Optimizing your Performance in the Multiple-Choice Format

All items on each Licensing Examination are in a multiple-choice format. Candidates must choose the best answer from four possible options provided. Each item has only one best answer, and candidates will receive credit only when they have selected the best answer. You should consider the following strategies to optimize your performance:

  • Carefully read the Rules and Protocol and all instructions and information on the Law Society website well in advance.
  • Ensure that you have prepared sufficiently so that you only need to leave the testing area during the permitted break period.
  • Ensure that you are aware of how the online licensing examination software works.
  • Read each item and all options carefully before selecting an answer.
  • Pay attention to relationships between parties, dates, or financial information.
  • Be careful not to make assumptions that are not supported by the facts set out in an item.
  • Try to provide an answer for every item, even if your answer involves an element of guesswork.

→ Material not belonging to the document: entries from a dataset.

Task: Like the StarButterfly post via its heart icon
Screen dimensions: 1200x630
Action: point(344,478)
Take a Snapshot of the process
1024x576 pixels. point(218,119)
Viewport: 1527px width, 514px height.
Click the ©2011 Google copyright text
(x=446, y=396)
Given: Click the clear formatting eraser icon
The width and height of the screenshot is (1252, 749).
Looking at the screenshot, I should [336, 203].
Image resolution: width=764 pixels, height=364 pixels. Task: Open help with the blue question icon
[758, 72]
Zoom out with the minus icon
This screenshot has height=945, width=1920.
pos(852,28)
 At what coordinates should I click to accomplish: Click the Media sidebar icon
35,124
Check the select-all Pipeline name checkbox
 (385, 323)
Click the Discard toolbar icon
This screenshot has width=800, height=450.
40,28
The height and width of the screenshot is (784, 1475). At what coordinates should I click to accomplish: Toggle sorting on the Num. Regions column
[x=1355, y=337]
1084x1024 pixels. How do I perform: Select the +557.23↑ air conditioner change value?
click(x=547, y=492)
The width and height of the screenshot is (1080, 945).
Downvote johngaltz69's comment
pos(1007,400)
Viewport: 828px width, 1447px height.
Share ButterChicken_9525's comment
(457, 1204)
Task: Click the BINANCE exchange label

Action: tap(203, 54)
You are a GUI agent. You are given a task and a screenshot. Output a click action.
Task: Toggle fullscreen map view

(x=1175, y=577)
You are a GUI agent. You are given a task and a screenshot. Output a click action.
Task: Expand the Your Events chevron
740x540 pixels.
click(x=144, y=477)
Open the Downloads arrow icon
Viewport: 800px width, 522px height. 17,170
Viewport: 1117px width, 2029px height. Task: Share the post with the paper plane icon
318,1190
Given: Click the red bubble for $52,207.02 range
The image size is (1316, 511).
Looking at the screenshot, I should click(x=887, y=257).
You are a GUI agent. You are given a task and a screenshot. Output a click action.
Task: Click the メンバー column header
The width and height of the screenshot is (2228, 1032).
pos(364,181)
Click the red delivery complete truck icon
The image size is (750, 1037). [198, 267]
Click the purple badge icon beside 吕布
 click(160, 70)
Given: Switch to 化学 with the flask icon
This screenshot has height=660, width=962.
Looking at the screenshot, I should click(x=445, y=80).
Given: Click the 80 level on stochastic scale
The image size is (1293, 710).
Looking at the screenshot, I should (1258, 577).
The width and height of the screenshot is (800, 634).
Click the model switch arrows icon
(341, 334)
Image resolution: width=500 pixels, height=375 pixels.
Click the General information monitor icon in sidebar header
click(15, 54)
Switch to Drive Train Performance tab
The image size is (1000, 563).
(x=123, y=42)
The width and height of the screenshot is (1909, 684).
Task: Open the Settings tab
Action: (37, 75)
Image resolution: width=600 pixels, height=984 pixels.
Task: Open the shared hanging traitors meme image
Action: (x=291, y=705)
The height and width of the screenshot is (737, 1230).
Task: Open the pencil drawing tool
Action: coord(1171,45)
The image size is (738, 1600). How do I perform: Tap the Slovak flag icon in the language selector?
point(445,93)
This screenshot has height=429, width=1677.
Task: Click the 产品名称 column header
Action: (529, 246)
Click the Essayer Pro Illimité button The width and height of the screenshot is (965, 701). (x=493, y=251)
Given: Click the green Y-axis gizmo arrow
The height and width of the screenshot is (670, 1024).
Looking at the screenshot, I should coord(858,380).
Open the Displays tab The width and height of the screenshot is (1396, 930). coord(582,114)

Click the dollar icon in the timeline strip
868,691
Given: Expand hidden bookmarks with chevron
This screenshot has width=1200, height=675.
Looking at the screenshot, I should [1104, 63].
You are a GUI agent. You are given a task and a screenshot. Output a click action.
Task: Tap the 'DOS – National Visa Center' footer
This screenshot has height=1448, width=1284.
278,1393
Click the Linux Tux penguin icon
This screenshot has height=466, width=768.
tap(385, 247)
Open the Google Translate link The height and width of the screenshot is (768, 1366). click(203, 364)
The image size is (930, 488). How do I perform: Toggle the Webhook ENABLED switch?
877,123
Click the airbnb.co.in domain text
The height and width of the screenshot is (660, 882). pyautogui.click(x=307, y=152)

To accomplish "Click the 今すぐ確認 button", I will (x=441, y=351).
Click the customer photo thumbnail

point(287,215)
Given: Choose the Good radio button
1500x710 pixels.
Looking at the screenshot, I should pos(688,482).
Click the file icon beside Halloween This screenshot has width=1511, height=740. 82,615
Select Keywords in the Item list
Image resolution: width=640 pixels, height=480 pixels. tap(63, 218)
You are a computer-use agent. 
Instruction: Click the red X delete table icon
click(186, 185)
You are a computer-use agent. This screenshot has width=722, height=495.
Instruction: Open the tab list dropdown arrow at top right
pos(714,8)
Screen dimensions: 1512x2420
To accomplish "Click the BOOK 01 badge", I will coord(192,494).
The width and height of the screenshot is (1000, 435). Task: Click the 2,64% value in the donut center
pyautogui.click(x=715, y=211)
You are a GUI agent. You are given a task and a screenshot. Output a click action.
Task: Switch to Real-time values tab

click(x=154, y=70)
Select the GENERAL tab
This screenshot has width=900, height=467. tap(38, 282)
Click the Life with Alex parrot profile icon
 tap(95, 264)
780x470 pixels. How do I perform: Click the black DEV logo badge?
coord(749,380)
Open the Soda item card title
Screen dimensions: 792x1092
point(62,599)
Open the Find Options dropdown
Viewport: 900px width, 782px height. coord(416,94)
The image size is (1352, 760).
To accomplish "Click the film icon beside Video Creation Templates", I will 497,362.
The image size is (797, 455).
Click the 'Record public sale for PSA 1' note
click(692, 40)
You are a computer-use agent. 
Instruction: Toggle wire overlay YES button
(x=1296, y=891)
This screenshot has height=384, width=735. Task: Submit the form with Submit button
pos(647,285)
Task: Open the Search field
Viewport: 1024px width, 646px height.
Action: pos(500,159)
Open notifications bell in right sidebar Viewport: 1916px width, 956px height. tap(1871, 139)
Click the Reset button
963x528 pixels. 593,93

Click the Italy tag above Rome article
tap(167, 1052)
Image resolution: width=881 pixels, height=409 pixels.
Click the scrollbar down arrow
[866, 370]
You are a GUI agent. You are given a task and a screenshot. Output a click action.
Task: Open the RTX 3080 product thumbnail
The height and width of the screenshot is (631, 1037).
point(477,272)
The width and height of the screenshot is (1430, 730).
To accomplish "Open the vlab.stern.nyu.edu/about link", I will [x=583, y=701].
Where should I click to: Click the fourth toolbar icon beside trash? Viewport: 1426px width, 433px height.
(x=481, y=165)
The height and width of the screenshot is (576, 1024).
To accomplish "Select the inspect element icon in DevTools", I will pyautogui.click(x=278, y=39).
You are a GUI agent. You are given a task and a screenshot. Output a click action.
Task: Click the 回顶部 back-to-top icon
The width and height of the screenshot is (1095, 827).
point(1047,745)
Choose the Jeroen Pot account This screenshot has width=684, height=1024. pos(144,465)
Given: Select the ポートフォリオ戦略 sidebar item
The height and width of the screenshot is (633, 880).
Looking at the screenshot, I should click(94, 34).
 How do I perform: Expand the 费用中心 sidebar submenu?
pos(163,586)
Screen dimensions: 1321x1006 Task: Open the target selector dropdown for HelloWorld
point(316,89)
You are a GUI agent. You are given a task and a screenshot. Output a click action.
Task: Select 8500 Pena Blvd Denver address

There are no penalties for choosing an incorrect answer.
  • If you do not know the answer to an item, consider bookmarking that item to return to it later. In some cases, a later item will spark your memory about the answer to a previous one.
  • Ensure that you have familiarized yourself with the online tools, such as the reviewing tool, to ensure that you do not accidentally miss questions.
  • Use any extra time to review your Licensing Examination and ensure that you have answered all items.

Two of the most popular techniques for answering multiple-choice items are the “answer search” method and the “elimination” method. The answer search method involves reading the stem of an item and trying to answer it without consulting the four options listed below it, then choosing the option that most closely matches your answer. The elimination method involves reading each option first and immediately eliminating the options you believe to be incorrect, then reading the stem of the item along with each of the remaining options and choosing the best one available.

Controlling Anxiety

It is reasonable to expect that you will feel some anxiety prior to and during a Licensing Examination. Part of controlling anxiety involves being prepared for what lies ahead. You should consider the following strategies for controlling examination-related anxiety:

  • Prior to the Licensing Examination sitting, prepare yourself emotionally, physically, and intellectually. Know your materials thoroughly and organize them to eliminate unnecessary searching during the Licensing Examination. Ensure that you are getting good nutrition and try to minimize the use of stimulants that can increase stress levels. Make best efforts to maintain a healthy lifestyle, including adequate amounts of rest, exercise, relaxation, and social interaction. Think positively.
  • Several weeks prior to the Licensing Examination sitting, double-check the technical requirements, ensure that you have prepared in advance to prevent or mitigate unexpected technical glitches, check your start time, and practise with the online sample examination. Carefully review the Rules and Protocol applicable to Licensing Examinations to ensure that you understand the conduct that is expected of candidates.
  • On the day you are writing the Licensing Examination, take steps that will enable you to achieve a relaxed state of concentration, such as dressing comfortably, eating properly, and allowing yourself time to get into a good frame of mind.
  • During the Licensing Examination, if you start to feel overwhelmed, consider using some of the following techniques: (1) taking slow, deep breaths to relax; (2) shifting your focus away from the anxiety and towards the next task; and (3) maintaining a positive attitude.


It is likely that no candidate will immediately know the correct answer to every item. If you encounter an item that you did not anticipate, try to use your reasoning ability to carefully analyze the question and identify the most logical answer in light of your knowledge of the subject and the content of the study materials. Try not to become preoccupied with any one difficult item.